Choix des matériaux : priorité à la durabilité
L’utilisation de matériaux résistants à l’humidité et aux moisissures contribue fortement à limiter les risques.
- Bois traité ou naturellement durable : Préférez les bois de classe 2 à 4, adaptés à une exposition à l’humidité. Des essences comme le chêne, le mélèze ou le douglas non traités sont naturellement plus résistants aux attaques fongiques.
- Matériaux composites ou traités fongicides : Certains matériaux issus de bois composites ou traités chimiquement offrent une meilleure résilience face aux champignons lignivores.
- Éviter les matériaux recyclés non contrôlés : Les bois récupérés ou anciens réutilisés sans traitement préalable peuvent introduire des spores de mérule dans un bâtiment neuf.
Mise en œuvre soignée dans le respect des normes
La meilleure prévention passe par une construction rigoureuse, conforme aux règles professionnelles en vigueur.
- Respect des DTU (Documents Techniques Unifiés) : Ces documents encadrent les bonnes pratiques en matière de construction. Leur respect est essentiel pour garantir une structure saine.
- Contrôle de l’humidité des matériaux avant pose : Les bois utilisés doivent avoir un taux d’humidité inférieur à 20 % pour éviter le développement fongique dès le chantier.
- Séparation des masses humides et sèches : Éviter les jonctions directes entre des parties humides (dalle béton) et les parties en bois sans rupture de capillarité.
- Inspection régulière du chantier : Une mauvaise gestion d’un incident d’eau durant le chantier (infiltration, mauvaises conditions de stockage du bois) peut suffire à favoriser la mérule dès les premières semaines.
Innovation et technologies de prévention
Certaines entreprises proposent aujourd’hui des dispositifs complémentaires pour prévenir la mérule dès la construction :
- Peintures et vernis fongicides : Appliqués sur le bois, ils limitent le risque de colonisation.
- Capteurs d’humidité connectés : Installés dans la structure ou dans les pièces sensibles comme les sous-sols, ces dispositifs permettent une surveillance en continu de l’humidité.

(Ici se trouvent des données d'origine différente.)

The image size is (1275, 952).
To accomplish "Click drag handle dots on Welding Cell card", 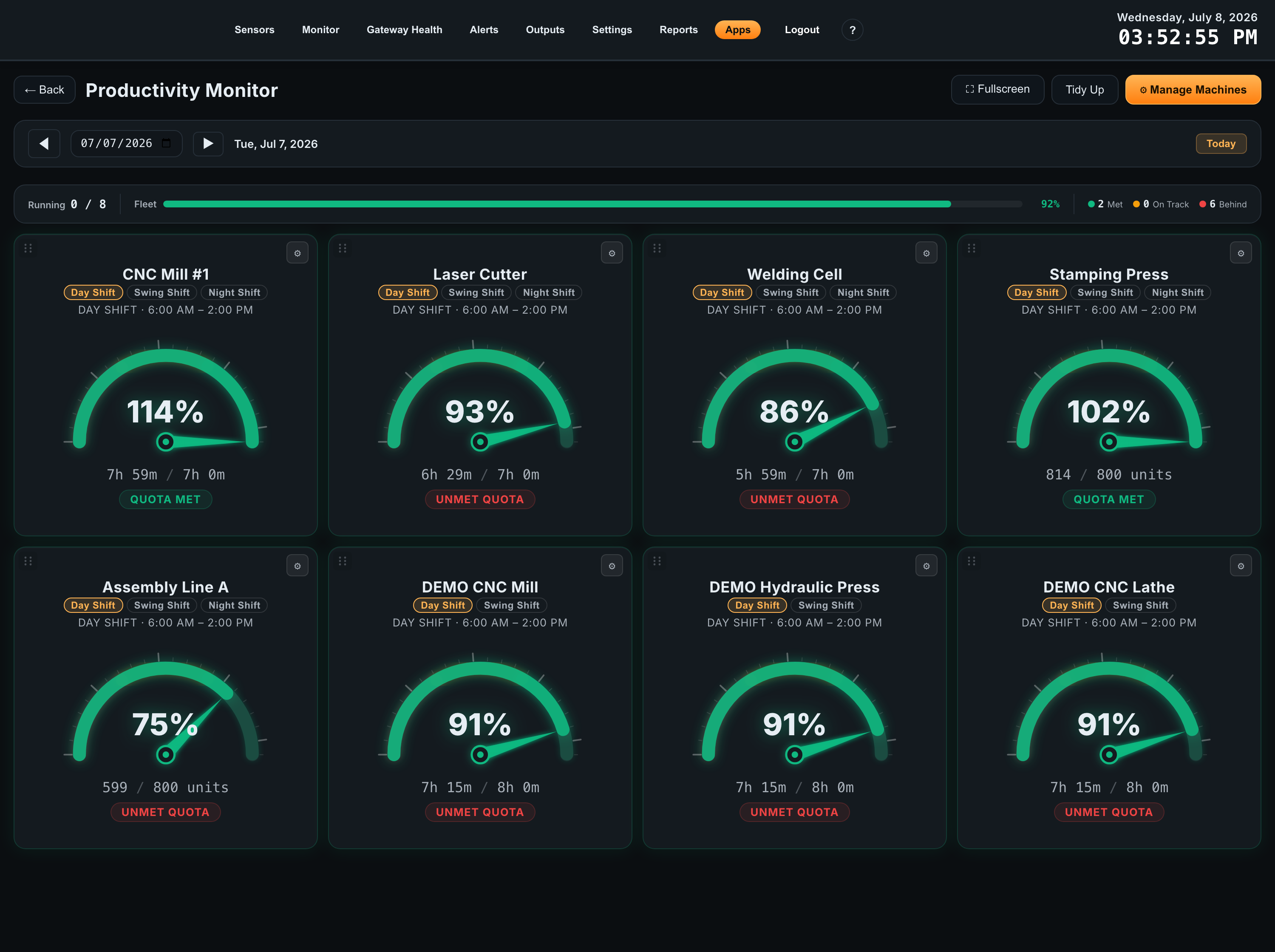I will [657, 248].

- Systèmes de ventilation intelligents : Capables d’ajuster les débits d’air selon l’humidité mesurée en temps réel, ils améliorent la qualité de l’air et réduisent les risques pour le bâti.
Une vigilance à maintenir dans le temps
Construire avec les bons matériaux ne suffit pas si le bâtiment n’est pas entretenu correctement. Malgré toutes les précautions prises lors de la construction, certains aléas (inondation, fuite non détectée, défaut de ventilation) peuvent créer un environnement favorable à la mérule. Il est donc essentiel que les logements neufs fassent l’objet d’une surveillance régulière, notamment dans les premières années suivant la livraison.
Des campagnes d’inspection visuelle, des relevés hygrométriques et un entretien rigoureux des systèmes de ventilation participent à maintenir une enveloppe bâtie saine. En cas de doute, un diagnostic mérule réalisé par un professionnel certifié peut permettre de détecter la présence de spores ou de zones à risque avant leur développement.
Un rôle collectif pour prévenir l’infestation
La lutte contre la mérule dans les habitats neufs repose sur une chaîne de vigilance impliquant plusieurs acteurs :
- Le maître d’ouvrage, qui doit intégrer la prévention dès la phase de conception.
- Le maître d’œuvre et les artisans, garants de la bonne mise en œuvre et du respect des normes.
- Les fournisseurs de matériaux, qui doivent garantir la qualité et la traçabilité des bois et produits dérivés.
- Les occupants, enfin, qui assurent l’entretien et signalent toute anomalie (mauvaises odeurs, humidité persistante, décollement de peinture, etc.).
En anticipant les risques de développement de la mérule dès la conception et grâce à une sélection rigoureuse des matériaux et des techniques de construction, il est tout à fait possible de bâtir des logements neufs résistants à ce champignon destructeur. La vigilance, l’entretien et la bonne information des propriétaires et professionnels restent toutefois essentiels pour garantir la pérennité des bâtiments.